Segment Open
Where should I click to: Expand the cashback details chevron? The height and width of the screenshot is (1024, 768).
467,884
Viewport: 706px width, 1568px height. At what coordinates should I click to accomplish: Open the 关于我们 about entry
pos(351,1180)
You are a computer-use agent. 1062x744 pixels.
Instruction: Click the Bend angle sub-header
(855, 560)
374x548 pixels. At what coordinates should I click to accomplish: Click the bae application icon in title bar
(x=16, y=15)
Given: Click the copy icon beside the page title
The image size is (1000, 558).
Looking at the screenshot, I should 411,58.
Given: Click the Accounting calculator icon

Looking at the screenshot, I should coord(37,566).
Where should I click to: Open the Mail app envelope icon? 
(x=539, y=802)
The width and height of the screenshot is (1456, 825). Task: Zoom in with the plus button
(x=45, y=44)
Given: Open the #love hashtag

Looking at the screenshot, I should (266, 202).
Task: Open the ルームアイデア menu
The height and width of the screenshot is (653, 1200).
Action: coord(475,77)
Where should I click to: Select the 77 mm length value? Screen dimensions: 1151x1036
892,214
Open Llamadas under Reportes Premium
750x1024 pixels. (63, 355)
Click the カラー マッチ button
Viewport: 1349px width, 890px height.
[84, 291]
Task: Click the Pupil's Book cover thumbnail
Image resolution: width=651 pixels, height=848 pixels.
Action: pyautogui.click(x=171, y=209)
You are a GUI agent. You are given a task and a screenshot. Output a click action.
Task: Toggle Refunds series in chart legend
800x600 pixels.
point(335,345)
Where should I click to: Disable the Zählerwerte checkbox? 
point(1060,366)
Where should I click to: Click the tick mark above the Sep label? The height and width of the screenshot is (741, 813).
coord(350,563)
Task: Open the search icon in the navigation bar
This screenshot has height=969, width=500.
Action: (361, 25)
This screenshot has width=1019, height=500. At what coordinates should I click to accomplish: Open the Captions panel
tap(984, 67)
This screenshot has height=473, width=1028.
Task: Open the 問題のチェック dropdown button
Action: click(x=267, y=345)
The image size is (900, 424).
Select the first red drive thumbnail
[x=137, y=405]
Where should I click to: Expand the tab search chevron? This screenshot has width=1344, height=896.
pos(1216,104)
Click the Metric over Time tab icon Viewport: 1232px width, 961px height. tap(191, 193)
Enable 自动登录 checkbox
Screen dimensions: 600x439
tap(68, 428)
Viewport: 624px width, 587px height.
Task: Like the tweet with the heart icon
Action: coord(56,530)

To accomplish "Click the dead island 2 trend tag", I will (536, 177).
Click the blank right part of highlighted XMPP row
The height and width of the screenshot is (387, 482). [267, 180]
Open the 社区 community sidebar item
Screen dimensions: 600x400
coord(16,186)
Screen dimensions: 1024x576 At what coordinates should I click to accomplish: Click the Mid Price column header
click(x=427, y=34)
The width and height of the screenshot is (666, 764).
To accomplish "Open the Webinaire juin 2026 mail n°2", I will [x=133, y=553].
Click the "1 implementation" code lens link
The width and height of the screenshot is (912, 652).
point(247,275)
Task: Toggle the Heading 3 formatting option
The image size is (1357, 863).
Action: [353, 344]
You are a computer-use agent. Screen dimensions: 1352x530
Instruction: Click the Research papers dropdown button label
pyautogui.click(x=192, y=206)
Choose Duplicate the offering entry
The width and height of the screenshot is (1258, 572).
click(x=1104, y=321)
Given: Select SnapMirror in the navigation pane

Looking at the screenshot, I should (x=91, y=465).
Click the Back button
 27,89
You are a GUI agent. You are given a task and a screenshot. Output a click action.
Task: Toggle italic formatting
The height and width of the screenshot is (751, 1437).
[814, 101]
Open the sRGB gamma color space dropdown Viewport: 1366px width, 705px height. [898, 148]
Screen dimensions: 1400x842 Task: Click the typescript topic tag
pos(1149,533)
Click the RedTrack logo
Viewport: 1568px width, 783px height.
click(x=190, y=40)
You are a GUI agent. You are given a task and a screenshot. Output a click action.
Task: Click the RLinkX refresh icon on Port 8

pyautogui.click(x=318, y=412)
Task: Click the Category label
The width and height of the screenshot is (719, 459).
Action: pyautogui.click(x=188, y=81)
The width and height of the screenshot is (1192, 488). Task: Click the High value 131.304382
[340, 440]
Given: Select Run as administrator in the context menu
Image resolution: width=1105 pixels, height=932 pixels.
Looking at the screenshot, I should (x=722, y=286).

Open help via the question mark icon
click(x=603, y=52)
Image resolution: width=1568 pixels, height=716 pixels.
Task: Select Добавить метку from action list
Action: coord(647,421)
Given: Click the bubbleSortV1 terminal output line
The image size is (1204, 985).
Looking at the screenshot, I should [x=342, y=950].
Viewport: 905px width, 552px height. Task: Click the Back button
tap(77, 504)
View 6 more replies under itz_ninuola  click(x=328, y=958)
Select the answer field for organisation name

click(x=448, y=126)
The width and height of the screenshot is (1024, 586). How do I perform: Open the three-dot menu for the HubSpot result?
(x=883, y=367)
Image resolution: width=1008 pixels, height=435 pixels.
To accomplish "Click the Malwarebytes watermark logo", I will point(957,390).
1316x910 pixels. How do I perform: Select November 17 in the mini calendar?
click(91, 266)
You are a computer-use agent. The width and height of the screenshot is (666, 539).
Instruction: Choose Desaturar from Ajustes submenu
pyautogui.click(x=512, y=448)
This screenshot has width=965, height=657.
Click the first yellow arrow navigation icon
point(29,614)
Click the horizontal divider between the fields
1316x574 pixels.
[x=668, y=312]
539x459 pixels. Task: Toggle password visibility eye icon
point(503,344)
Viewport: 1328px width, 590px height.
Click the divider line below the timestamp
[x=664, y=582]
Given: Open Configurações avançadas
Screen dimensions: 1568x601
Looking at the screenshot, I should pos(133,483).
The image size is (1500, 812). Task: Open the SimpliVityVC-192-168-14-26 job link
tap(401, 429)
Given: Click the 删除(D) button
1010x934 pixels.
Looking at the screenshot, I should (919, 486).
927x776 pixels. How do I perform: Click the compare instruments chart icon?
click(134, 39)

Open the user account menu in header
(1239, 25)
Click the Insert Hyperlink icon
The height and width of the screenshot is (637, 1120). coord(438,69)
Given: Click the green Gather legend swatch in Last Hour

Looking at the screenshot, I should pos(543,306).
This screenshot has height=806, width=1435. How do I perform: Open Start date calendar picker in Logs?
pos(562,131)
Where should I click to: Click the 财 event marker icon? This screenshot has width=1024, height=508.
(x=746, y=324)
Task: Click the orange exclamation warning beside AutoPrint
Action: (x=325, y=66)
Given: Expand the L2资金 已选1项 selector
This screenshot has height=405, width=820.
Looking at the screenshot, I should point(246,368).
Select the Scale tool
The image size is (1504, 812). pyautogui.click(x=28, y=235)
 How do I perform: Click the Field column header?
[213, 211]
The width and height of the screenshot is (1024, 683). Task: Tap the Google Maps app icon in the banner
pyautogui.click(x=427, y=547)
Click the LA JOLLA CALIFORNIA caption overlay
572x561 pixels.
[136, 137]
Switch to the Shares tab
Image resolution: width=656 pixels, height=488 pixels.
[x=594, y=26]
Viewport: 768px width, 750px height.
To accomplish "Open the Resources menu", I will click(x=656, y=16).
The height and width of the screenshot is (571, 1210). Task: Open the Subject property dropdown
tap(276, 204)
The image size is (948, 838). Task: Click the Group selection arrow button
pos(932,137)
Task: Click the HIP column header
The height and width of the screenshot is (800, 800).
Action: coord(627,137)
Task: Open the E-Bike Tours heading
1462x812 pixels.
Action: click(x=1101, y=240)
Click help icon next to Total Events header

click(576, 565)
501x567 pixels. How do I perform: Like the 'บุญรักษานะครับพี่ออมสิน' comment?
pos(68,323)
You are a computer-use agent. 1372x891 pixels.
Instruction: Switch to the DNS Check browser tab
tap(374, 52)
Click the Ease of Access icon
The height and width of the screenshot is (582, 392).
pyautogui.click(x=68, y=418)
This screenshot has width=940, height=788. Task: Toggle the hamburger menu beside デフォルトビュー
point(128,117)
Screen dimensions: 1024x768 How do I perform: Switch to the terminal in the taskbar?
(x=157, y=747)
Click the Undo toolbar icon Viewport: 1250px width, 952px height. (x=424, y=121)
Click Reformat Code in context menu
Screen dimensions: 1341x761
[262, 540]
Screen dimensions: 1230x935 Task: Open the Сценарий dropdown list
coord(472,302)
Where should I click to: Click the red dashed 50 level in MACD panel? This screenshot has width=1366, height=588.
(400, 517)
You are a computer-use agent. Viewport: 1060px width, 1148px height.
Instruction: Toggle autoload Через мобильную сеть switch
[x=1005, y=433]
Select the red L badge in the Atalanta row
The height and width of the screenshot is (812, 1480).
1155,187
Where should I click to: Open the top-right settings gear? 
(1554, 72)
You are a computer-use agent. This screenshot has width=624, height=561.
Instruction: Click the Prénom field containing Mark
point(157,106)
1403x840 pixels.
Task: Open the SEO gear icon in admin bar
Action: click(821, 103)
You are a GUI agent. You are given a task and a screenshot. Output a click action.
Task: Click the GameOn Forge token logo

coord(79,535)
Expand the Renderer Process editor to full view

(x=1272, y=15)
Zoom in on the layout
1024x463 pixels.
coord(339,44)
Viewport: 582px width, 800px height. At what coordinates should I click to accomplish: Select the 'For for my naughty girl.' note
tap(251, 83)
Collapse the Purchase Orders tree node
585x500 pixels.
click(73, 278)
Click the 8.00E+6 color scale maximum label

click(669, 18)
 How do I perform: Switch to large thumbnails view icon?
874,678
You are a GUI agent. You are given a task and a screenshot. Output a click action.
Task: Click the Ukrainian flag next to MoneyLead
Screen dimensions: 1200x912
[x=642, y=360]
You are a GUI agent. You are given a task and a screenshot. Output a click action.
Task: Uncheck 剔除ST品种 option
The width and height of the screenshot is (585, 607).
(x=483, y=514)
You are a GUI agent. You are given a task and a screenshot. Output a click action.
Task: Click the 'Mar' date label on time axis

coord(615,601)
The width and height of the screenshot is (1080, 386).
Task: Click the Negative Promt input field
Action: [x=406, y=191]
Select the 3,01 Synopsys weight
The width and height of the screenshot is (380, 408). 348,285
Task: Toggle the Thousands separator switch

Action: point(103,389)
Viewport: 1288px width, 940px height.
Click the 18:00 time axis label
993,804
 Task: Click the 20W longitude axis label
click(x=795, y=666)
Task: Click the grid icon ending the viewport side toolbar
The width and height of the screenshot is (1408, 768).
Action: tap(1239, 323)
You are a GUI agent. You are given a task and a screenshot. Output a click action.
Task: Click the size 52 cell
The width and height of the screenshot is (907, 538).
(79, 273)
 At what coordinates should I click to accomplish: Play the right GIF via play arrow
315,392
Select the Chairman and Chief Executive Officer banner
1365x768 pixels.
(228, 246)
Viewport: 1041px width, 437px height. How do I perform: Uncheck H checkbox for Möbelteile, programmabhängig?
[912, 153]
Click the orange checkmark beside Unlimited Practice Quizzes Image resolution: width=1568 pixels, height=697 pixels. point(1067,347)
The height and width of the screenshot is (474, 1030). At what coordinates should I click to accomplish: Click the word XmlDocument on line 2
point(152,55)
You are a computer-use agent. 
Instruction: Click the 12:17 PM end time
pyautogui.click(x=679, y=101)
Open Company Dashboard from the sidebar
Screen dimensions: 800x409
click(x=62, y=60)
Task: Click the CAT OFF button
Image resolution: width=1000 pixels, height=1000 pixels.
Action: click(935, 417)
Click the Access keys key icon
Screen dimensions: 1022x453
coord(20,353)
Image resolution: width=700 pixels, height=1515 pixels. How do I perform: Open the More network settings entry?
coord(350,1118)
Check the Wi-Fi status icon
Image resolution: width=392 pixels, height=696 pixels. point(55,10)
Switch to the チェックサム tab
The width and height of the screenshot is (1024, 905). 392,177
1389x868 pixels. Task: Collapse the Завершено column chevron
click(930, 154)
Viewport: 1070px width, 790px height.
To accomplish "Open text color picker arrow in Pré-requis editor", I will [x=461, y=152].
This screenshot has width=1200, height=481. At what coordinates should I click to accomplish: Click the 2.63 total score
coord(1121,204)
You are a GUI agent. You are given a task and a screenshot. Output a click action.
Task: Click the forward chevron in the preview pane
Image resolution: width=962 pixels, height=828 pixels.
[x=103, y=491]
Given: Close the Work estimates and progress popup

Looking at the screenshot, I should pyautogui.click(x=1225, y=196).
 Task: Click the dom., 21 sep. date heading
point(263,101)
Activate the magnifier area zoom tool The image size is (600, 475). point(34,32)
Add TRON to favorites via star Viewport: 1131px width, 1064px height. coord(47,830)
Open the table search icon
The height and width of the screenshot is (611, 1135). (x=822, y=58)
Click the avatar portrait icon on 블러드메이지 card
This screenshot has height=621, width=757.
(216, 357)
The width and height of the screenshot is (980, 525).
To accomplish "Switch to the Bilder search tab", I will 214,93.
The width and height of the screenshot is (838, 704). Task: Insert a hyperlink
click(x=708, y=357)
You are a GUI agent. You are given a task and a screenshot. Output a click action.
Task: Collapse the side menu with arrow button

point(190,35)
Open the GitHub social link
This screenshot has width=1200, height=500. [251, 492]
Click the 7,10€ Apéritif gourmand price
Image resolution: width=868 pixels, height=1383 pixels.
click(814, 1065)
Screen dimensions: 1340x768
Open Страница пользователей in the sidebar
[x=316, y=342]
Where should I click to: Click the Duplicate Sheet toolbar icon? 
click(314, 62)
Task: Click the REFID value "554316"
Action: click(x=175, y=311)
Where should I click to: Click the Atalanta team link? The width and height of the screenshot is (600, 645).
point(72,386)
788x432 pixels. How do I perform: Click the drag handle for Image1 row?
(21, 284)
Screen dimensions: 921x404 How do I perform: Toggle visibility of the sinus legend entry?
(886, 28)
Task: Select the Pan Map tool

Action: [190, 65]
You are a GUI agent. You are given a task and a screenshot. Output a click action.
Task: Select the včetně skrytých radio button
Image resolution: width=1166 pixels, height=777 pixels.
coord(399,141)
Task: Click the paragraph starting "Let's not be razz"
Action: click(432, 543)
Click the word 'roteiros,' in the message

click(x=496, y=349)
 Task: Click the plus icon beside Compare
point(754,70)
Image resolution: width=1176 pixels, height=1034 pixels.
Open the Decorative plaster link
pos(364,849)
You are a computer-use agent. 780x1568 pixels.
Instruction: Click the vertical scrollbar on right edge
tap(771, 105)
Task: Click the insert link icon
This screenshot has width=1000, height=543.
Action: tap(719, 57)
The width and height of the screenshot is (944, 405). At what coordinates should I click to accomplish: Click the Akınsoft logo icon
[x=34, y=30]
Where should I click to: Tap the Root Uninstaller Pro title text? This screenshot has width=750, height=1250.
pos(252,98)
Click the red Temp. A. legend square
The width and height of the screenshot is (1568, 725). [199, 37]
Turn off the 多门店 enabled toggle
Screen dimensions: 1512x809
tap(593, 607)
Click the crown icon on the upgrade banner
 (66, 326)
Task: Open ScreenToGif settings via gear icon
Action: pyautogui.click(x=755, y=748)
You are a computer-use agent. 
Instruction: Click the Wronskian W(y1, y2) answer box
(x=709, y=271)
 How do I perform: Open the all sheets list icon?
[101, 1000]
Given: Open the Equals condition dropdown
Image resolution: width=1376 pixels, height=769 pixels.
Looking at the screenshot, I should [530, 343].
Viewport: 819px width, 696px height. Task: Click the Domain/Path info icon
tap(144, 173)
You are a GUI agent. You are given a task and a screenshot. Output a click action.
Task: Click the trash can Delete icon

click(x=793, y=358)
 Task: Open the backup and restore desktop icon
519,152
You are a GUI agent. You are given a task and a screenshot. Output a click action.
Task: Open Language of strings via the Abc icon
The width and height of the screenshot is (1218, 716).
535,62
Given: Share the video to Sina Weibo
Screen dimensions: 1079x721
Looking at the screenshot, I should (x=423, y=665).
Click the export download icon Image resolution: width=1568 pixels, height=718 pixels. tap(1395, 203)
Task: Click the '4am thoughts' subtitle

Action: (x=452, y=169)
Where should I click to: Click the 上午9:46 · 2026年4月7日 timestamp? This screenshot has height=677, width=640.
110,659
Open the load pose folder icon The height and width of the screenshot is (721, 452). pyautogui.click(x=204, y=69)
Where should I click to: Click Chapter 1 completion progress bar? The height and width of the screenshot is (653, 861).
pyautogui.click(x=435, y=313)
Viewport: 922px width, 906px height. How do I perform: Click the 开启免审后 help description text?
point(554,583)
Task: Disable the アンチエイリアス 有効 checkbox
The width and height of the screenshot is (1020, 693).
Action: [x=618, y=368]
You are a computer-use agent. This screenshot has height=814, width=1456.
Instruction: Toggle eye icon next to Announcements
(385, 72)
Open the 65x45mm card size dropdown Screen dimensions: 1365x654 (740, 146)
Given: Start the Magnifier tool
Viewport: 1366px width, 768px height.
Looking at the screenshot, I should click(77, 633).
Segment Closed
**WHAT TO WORK ON**.
Lines with the word "computer": how many appear in the data? State only the number.

**ANSWER BOX**.
10